三井高利は、商売第一で、質素倹約に努めることを求め、当時のどんぶり勘定的な商売を改めたのです。

日本初の『現金、掛け値なし』

当時の呉服商の商売は、武家などの大口客の家に、1軒1軒、足を運んで、見本の反物をお客様に見せて、気に入ったものを後日、納品するという形でした。

代金の集金は、年に2回(盆と暮れ)の支払いとなっており、集金と、帳簿の整理には、膨大な時間と労力がかかり、結果として、商品代金の価格も、高額となっていました。
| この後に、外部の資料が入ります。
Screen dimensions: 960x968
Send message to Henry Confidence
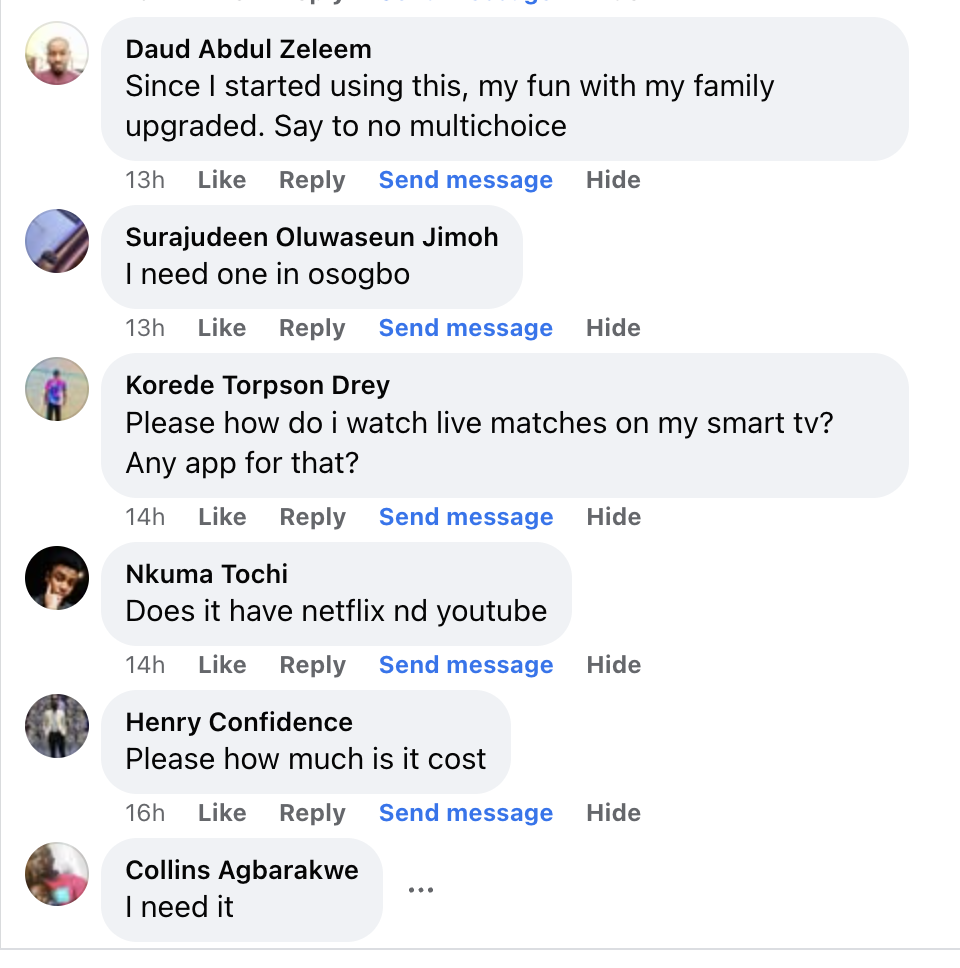point(465,813)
一方、三井高利の越後屋は、画期的な『現金、掛け値なし!』という商法で、店頭での販売が中心でした。

その場で現金決済、商品の仕入れも、大量に買い付けて、お客様への納品も、希望に応じて、仕立てて、集金の手間も、帳簿管理の手間も、かからず、その分をほかの店より、大幅に安く、価格設定ができました。

この『現金、掛け値なし』の商法は、江戸中の大評判となり、商売自体が一変し、越後屋は、大繁盛することとなりました。
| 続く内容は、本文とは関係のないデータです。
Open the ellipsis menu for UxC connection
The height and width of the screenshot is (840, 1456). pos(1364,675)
しかし、同時に、同業者による、激しい、いろいろな嫌がらせや、妨害を受けることにもなりました。

江戸の呉服商の仲間から、はずされて、取引先、仕入れ先に、商売の中止の手を回されたり、越後屋で働いている番頭や丁稚などの引き抜き工作なども、何度も、仕掛けられました。

しかし、三井高利の越後屋は、従業員を大切に扱い、一層の結束を固め、また、事情を理解する取引先、仕入れ先を確保することで、乗り越えました。
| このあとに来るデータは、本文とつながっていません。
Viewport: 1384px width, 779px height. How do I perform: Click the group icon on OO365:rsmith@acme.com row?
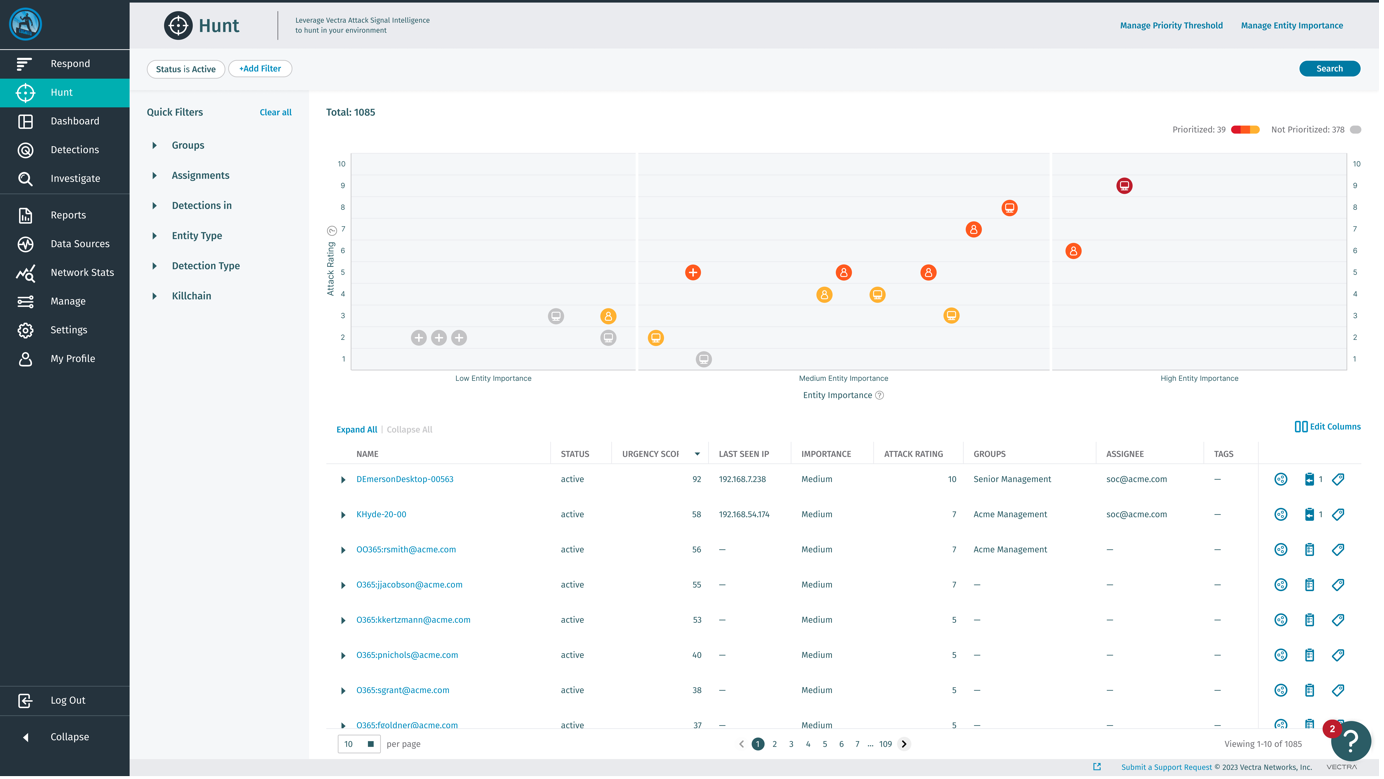point(1281,549)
同業者による妨害は、更にエスカレートし、隣接する商店から、越後屋の台所に向けて、雪隠せっちん(トイレ)を作って、汚物を流されたことには、ほとほと困り果てました。

汚物を流されたことに対して、三井高利は、越後屋を日本橋本町から日本橋駿河町(現在の三越日本橋本店の一角)に、同業者に気づかれない様に、秘密裏に準備を進め、速やかに移転しました。

日本橋駿河町の越後屋には、さらに、お客様が詰めかけるようになり、三井家の評判は、高くなる一方で、江戸幕府の御納戸払方御用(おなんどはらいかたごよう)(徳川将軍の衣服を調達する商店)の役目となったことにより、妨害は、徳川将軍家に、たてつくこととなってしまうため、妨害は、一切、収まりました。

また、1690年(元禄3年)、徳川幕府の『御用両替商』として、公金を納める役目に就きます。

徳川幕府の『御用両替商』に就いた、4年後の1694年(元禄7年)に、三井高利は、74年の生涯を閉じることとなります。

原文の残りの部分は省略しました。